As for the art, it’s harder to remem­ber which bits were which as I wasn’t taking notes. I thought the birds of Zero Dol­lars piece was great, espe­cially when filled with manu­scripts in Latin and red ink. The begin­ning and middle sec­tion of Cor­nelius Wil­czek’s work was amaz­ing: the rus­sian anim­ated car­riage racing through the snow and the boy in the jungle with the anim­als who is then trans­fixed by the mirage of the dan­cing fifties’ strip­per in the heat of the dry grasses. I’m not sure whose work it was because the pro­gramme lists two names, but the 60s foot­age of Aus­tralian chil­dren play­ing during Becuase of Ghost’s set was great too.
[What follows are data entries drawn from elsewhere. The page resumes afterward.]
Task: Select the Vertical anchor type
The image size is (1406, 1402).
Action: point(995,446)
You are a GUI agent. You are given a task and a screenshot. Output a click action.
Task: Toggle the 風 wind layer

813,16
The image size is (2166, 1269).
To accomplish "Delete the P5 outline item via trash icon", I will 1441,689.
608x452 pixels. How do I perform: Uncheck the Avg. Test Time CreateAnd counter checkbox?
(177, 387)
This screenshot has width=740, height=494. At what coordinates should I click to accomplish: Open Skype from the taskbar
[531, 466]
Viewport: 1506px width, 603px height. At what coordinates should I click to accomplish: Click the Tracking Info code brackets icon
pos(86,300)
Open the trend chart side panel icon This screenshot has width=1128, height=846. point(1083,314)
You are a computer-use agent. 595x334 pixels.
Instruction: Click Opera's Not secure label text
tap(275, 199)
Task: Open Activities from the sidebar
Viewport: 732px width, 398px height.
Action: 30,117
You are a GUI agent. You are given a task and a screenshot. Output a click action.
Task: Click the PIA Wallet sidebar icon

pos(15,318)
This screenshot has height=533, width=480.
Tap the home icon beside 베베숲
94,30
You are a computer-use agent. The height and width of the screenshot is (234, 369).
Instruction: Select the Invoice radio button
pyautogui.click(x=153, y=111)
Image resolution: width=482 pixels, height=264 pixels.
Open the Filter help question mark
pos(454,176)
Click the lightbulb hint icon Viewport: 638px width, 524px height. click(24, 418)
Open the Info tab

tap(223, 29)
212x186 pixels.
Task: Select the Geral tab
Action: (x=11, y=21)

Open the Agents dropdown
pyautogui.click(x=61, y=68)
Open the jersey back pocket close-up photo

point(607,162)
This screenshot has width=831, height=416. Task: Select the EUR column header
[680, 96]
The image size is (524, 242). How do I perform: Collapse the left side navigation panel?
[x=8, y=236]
And of course, I had great com­pany: first fizit, where we caught up on our lives and talked of work and other stuff, and then James Geurts, my artist friend, where we spoke of art and life and polit­ics and being driven.

One thing I’ve real­ised from today is how much I enjoy having pur­pose. I love having this magazine com­pany start­ing and organ­ising the picnic again because I love being able to say to people, “so, I’m doing this thing, can I get you involved in some way?” Teach­ing wasn’t like that. It didn’t have the same external focus and engage­ment that is ener­gising me now.